» **THE PROBLEM**: Pictures should be excluded; otherwise, copy every entry exactly.
|---|
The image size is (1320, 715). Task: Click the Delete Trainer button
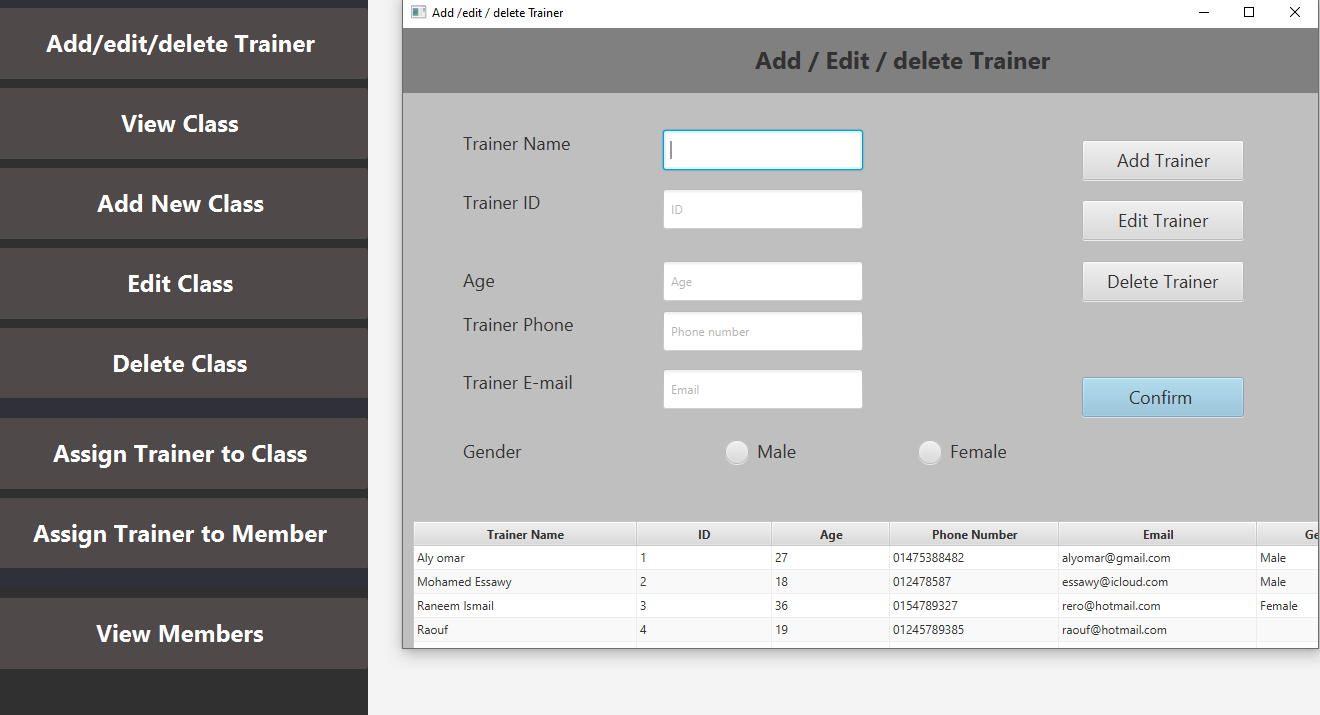point(1162,281)
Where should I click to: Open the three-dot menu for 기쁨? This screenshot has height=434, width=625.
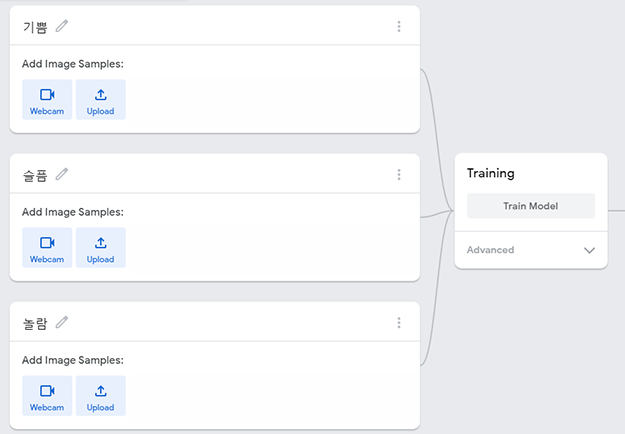coord(399,26)
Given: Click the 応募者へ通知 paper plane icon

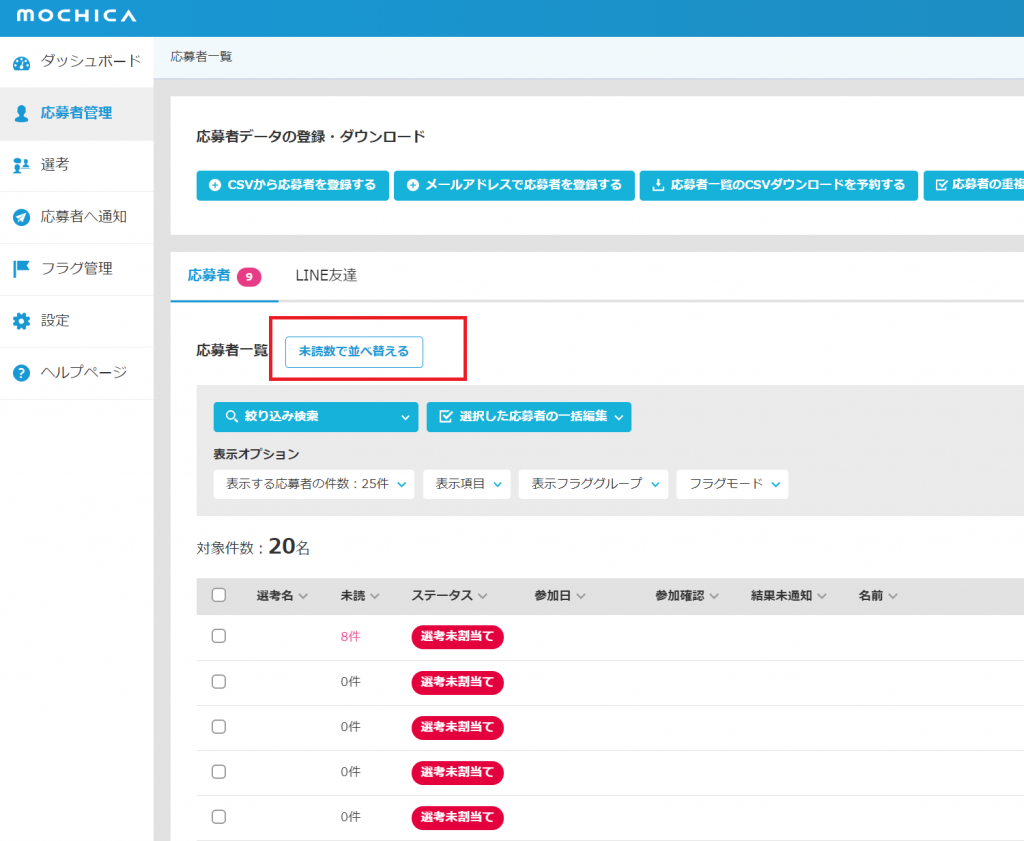Looking at the screenshot, I should tap(21, 217).
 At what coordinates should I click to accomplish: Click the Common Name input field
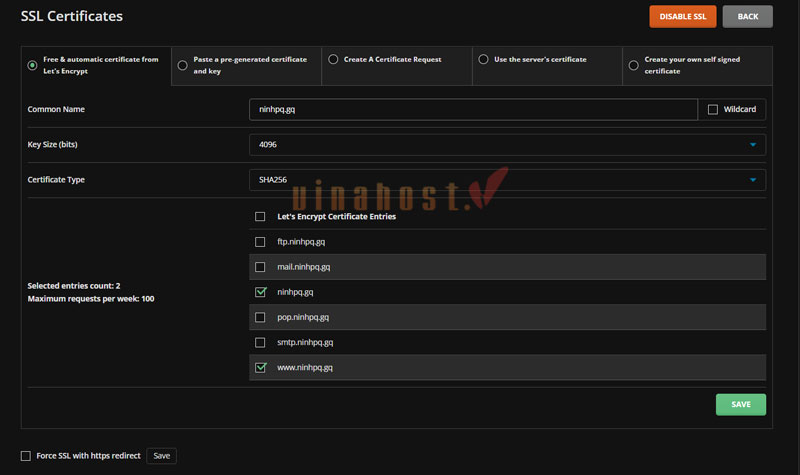click(472, 109)
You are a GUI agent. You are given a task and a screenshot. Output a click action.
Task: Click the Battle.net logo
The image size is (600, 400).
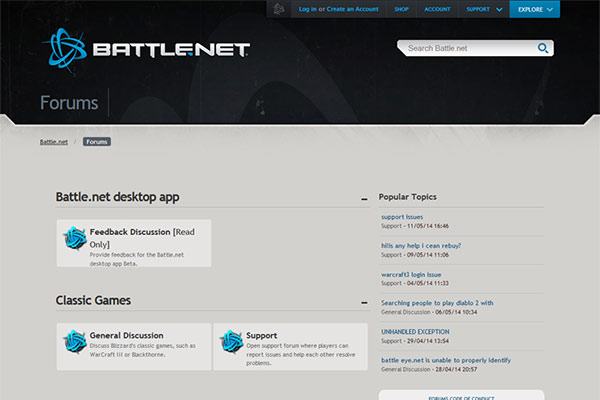click(146, 50)
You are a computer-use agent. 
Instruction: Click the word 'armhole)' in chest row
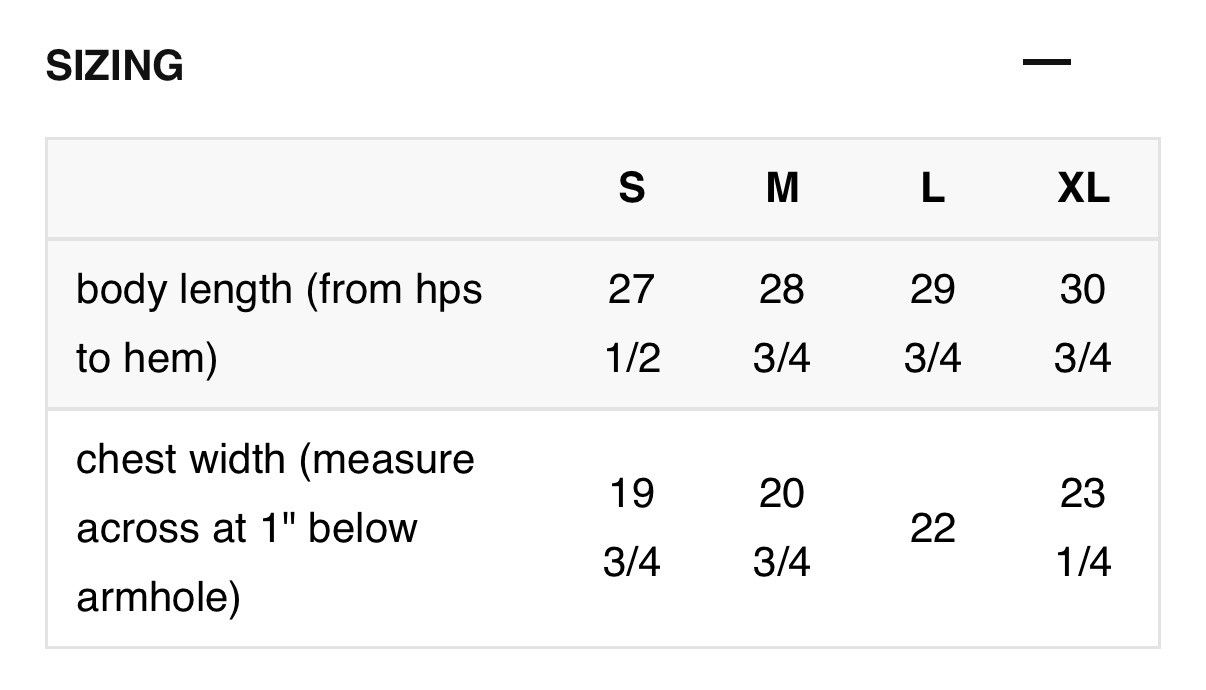click(x=158, y=599)
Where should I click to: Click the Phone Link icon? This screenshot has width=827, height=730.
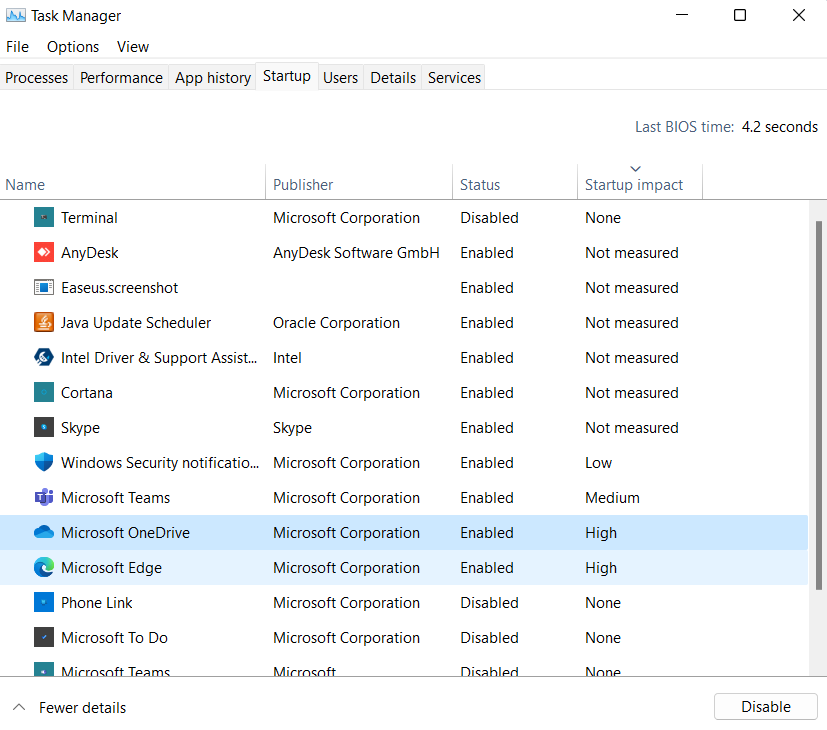pyautogui.click(x=44, y=602)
|---|
» **WRITTEN SOLUTION**:
The image size is (1320, 715). Task: Click the Delete Trainer button
point(1162,281)
Where should I click to: Open the three-dot menu for 기쁨? This screenshot has height=434, width=625.
coord(399,26)
Given: Click the 応募者へ通知 paper plane icon

Looking at the screenshot, I should tap(21, 217).
 At what coordinates should I click to accomplish: Click the Common Name input field
click(472, 109)
You are a GUI agent. You are given a task and a screenshot. Output a click action.
Task: Click the Battle.net logo
The image size is (600, 400).
click(146, 50)
You are a computer-use agent. 
Instruction: Click the word 'armhole)' in chest row
click(x=158, y=599)
Where should I click to: Click the Phone Link icon? This screenshot has width=827, height=730.
pyautogui.click(x=44, y=602)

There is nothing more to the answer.